The loosely knit group of protesters was formed after a Tucson Weekly Skinny item described how developers had packed a meeting two weeks ago, causing its cancellation after citizen groups and environmentalists were excluded because they couldn't get in the room. Many of the groups were from the northwest side, where homeowners' associations have been pushing the concept of impact fees to make developers pay for some of the infrastructure required by the increased population they bring to the Tucson area. Some are calling for a moratorium on development on the northwest side if the impact fees don't go through.
But members of the group which is calling itself Developers Go Build in Hell say that's not enough. They're calling for a year-long moratorium on all building in the Tucson Basin, which they define as the entire Santa Cruz watershed from Nogales to Marana. They want a committee of citizen activists and environmentalists to use the year to come up with an alternative master plan. The citizen's master plan will emphasize protection of biodiversity, urban infill, passage of native plant protection ordinances, and preservation of community values.
"The developers hijacked the comprehensive planning process, so it's time to start over," said protester Nancy Zierenberg. "We aren't against jobs, but this is a lose-lose situation. We have higher priced homes that are out of range of most Tucsonans and we're losing the desert with this rape-and-scrape style of development."
Protest organizers also believe the process of coming up with an environmental alternative to the current master plan will help create a unified force to check development. Many veterans in the fight, including Sierra Club member Gayle Hartmann, have dropped back to piecemeal efforts, such as the current open-space bond proposal, because of their disappointment with the comprehensive plan created by the county three years ago. Even in the watered-down form that was adopted in 1992, the plan often is not followed.
"In the past two years they've gotten exceptions to the plan almost two-thirds of the time," Zierenberg said.
Zierenberg said the current comprehensive plan failed to include some bottom line provisions, including a requirement that developers of large tracts leave aside natural open space, transfer fees that would be levied on speculators, and native plant ordinances that require protection of species where they're growing, instead of giving developers the option of moving them.

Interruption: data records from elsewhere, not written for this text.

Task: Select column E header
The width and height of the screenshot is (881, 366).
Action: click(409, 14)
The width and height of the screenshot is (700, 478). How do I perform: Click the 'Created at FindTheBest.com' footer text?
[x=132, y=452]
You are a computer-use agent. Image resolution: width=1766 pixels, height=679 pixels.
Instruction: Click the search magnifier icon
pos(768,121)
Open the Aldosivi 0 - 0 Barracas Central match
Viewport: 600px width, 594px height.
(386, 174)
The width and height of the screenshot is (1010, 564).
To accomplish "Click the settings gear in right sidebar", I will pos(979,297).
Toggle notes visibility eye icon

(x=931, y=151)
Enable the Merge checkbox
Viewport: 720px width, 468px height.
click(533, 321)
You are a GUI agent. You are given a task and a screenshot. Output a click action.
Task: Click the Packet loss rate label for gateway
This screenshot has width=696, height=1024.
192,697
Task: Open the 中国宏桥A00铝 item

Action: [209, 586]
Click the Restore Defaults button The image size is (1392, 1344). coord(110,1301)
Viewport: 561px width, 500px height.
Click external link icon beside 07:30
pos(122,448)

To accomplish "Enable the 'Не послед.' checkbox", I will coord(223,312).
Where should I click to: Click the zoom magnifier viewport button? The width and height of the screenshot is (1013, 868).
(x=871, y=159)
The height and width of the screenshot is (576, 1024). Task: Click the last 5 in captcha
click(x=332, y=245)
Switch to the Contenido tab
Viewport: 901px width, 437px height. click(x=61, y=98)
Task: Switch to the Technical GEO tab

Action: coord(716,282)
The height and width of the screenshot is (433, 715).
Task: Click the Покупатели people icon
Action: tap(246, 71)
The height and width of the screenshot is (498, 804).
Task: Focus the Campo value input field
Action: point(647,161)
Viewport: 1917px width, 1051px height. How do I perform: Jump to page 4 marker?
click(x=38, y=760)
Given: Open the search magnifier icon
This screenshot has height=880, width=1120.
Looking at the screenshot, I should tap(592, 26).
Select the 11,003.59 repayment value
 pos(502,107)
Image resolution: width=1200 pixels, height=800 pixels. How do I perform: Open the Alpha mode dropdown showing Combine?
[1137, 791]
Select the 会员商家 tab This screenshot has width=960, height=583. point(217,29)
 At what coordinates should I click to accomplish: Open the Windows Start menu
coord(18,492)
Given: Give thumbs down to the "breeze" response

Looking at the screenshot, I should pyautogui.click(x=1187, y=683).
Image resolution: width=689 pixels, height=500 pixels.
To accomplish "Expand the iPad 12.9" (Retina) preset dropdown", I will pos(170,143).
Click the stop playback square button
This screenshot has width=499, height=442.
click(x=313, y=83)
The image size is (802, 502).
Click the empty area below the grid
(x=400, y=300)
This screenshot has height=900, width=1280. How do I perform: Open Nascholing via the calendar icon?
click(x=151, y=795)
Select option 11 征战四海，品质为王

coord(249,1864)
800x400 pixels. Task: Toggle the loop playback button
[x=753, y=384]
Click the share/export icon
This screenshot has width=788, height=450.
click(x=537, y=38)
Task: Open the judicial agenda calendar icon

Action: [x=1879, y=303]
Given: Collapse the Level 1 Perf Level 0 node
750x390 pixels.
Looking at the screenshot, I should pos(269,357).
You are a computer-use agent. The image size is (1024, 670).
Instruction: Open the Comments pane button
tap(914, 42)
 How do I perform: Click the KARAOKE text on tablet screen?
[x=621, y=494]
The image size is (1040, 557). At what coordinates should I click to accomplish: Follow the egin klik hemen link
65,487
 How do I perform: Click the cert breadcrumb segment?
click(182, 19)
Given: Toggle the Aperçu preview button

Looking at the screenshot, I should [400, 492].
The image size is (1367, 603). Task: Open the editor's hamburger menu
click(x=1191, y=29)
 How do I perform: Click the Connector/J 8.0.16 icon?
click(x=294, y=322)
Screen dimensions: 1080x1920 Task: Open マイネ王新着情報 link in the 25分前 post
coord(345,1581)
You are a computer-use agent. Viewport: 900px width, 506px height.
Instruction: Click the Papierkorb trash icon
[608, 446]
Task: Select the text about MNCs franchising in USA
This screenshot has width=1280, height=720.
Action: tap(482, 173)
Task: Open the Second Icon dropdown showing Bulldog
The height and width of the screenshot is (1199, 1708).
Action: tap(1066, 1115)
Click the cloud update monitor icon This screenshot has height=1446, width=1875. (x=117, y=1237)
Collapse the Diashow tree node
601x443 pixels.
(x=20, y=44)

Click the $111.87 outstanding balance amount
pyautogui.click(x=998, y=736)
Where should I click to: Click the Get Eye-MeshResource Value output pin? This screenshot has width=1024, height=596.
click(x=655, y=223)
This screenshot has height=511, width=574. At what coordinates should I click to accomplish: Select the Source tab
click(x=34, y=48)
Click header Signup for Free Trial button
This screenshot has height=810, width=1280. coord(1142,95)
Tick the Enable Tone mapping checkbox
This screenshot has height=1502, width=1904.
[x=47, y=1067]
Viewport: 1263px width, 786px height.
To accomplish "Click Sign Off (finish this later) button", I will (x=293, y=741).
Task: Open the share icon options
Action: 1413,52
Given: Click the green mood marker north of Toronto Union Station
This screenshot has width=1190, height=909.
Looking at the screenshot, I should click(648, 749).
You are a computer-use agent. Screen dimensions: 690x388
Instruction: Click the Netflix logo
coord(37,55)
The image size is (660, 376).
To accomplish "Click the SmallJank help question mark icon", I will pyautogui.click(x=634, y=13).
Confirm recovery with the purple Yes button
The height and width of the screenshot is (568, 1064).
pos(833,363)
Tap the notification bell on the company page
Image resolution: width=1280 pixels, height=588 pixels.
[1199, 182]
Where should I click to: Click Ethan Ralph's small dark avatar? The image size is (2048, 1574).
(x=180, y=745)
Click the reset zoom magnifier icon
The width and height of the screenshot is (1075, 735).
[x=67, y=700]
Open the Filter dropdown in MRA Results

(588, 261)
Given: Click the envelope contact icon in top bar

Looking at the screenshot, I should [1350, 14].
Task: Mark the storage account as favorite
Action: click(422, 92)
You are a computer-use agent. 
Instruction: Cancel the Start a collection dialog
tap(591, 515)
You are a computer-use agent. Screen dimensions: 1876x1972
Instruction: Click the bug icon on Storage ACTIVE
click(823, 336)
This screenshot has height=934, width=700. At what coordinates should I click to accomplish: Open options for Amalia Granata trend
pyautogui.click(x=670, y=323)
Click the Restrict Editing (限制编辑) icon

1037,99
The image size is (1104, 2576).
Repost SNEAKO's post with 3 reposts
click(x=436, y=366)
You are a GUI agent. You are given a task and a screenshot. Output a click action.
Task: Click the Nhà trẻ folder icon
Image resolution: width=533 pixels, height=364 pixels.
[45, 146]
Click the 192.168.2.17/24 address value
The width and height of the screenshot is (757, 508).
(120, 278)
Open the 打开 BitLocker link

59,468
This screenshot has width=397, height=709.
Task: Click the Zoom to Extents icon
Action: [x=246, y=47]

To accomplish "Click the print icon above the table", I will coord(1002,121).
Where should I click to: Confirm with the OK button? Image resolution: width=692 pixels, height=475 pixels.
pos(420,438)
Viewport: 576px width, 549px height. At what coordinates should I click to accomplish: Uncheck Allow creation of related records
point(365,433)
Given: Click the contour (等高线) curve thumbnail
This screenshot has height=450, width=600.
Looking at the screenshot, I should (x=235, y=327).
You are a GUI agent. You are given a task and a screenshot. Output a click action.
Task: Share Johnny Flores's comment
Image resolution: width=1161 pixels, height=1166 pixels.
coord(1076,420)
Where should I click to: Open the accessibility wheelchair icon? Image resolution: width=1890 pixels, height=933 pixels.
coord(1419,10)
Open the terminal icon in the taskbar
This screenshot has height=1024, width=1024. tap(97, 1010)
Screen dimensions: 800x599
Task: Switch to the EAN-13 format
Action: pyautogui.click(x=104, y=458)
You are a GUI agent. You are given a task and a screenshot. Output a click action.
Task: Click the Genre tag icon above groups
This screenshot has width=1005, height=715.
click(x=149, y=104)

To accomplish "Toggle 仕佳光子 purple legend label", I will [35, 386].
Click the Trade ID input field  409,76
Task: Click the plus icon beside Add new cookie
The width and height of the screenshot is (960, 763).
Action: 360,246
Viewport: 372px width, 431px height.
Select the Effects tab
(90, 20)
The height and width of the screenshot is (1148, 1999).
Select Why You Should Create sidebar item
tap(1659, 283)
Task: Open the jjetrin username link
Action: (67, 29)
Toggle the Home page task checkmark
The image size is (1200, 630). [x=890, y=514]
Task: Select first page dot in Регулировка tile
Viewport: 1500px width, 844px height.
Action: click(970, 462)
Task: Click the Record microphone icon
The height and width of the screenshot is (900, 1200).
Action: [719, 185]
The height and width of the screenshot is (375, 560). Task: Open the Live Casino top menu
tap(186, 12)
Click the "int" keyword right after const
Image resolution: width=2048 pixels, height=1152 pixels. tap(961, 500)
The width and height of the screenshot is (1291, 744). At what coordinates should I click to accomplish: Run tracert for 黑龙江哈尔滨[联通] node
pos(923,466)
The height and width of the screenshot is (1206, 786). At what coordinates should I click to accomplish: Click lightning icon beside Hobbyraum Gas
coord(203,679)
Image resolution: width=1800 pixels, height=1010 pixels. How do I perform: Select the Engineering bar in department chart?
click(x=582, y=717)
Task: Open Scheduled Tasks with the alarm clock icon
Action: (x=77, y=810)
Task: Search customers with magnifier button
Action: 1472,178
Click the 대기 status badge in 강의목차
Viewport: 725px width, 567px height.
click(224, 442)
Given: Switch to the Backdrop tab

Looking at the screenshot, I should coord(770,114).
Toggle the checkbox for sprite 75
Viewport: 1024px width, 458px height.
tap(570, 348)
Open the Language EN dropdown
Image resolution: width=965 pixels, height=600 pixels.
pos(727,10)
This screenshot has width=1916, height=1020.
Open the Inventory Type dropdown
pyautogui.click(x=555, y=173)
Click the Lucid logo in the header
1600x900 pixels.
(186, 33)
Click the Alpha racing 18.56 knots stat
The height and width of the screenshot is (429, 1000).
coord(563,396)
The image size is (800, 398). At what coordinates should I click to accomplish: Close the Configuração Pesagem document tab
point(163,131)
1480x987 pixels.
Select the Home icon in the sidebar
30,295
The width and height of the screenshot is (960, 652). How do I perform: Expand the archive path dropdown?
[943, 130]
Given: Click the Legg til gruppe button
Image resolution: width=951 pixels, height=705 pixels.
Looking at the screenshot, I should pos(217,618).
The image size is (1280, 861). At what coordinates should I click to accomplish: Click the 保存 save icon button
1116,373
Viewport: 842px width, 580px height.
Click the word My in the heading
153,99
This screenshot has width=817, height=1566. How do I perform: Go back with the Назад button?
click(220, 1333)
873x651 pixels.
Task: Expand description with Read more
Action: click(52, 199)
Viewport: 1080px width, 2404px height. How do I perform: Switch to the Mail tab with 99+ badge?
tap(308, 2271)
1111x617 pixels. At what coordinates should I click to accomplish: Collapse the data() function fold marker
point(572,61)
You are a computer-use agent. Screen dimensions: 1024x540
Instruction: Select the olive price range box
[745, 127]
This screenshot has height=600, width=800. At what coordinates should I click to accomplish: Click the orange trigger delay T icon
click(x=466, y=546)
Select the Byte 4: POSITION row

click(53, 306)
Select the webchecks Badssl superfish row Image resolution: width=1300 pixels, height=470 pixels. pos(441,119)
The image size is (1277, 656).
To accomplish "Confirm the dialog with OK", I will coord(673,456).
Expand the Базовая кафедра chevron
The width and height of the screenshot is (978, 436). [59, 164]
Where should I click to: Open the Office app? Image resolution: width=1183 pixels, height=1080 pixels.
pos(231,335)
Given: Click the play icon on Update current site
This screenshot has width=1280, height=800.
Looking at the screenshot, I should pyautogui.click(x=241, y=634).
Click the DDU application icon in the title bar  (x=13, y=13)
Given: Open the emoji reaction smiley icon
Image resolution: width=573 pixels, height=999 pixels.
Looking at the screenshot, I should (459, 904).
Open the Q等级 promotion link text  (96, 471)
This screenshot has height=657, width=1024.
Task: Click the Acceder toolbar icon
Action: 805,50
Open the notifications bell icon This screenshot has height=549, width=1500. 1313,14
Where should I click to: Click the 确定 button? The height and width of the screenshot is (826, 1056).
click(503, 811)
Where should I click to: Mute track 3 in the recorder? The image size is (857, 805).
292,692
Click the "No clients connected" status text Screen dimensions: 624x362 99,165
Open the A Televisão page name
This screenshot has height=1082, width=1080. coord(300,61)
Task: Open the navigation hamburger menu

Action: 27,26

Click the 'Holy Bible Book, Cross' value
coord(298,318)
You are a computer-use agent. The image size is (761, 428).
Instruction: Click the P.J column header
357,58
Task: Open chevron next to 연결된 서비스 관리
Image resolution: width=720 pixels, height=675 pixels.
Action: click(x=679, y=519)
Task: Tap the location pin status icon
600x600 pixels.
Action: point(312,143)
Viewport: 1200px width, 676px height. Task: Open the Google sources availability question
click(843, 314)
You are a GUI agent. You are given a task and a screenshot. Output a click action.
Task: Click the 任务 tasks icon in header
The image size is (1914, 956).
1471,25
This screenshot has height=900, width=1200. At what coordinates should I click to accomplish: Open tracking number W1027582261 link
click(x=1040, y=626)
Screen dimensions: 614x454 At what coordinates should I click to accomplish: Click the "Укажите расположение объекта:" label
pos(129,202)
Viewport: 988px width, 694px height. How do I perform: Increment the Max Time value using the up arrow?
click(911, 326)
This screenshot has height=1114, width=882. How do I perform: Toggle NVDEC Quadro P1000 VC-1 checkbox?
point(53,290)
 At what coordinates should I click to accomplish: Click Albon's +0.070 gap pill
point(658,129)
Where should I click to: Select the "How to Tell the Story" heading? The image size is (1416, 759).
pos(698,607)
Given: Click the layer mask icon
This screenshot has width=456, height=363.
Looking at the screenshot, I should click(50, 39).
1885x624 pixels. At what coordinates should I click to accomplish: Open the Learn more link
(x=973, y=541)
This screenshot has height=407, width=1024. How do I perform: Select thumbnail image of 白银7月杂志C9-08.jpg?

"The Sonoran Desert isn't just anyplace," Zierenberg said. "We've got the equivalent here of the Sistine Chapel or the Taj Mahal. Ironically, we've got some of the most benighted and backward regulation of anywhere in the country."
Zierenberg and the other protesters say the system clearly doesn't work. To bypass elected officials, who they say have been ineffective at keeping up with development pressures, they're calling for a referendum that will allow voters to decide among an environmentalist master plan, the current comprehensive plan, or an amalgam of the two to be designed by a consensus committee.
"The country is moving toward more direct democracy," Zierenberg said. "There's a good reason for that--the elected bodies are just atrophied. We know our proposals are way out at the far end of the spectrum, but you'd be amazed at how many people really would like this to happen. Being so-called practical and making compromises has been a disaster for this town. It's time to open out the terms of the debate."
Zierenberg said the group would be urging mainstream environmentalists and citizens groups to form an umbrella group that could address development issues on a watershed basis. Developers Go Build in Hell will remain the shock troops for the slow-growth movement, Zierenberg said. However, the group will stick to legal activities, rather than the monkeywrenching used by the Eco-Raiders who vandalized edge development in the early '70s and provided some of the inspiration for Tucson author Edward Abbey's famous book The Monkey Wrench Gang.
"But we do see the aptness of Ed Abbey's contention that, 'Growth is the ideology of the cancer cell,' " Zierenberg said.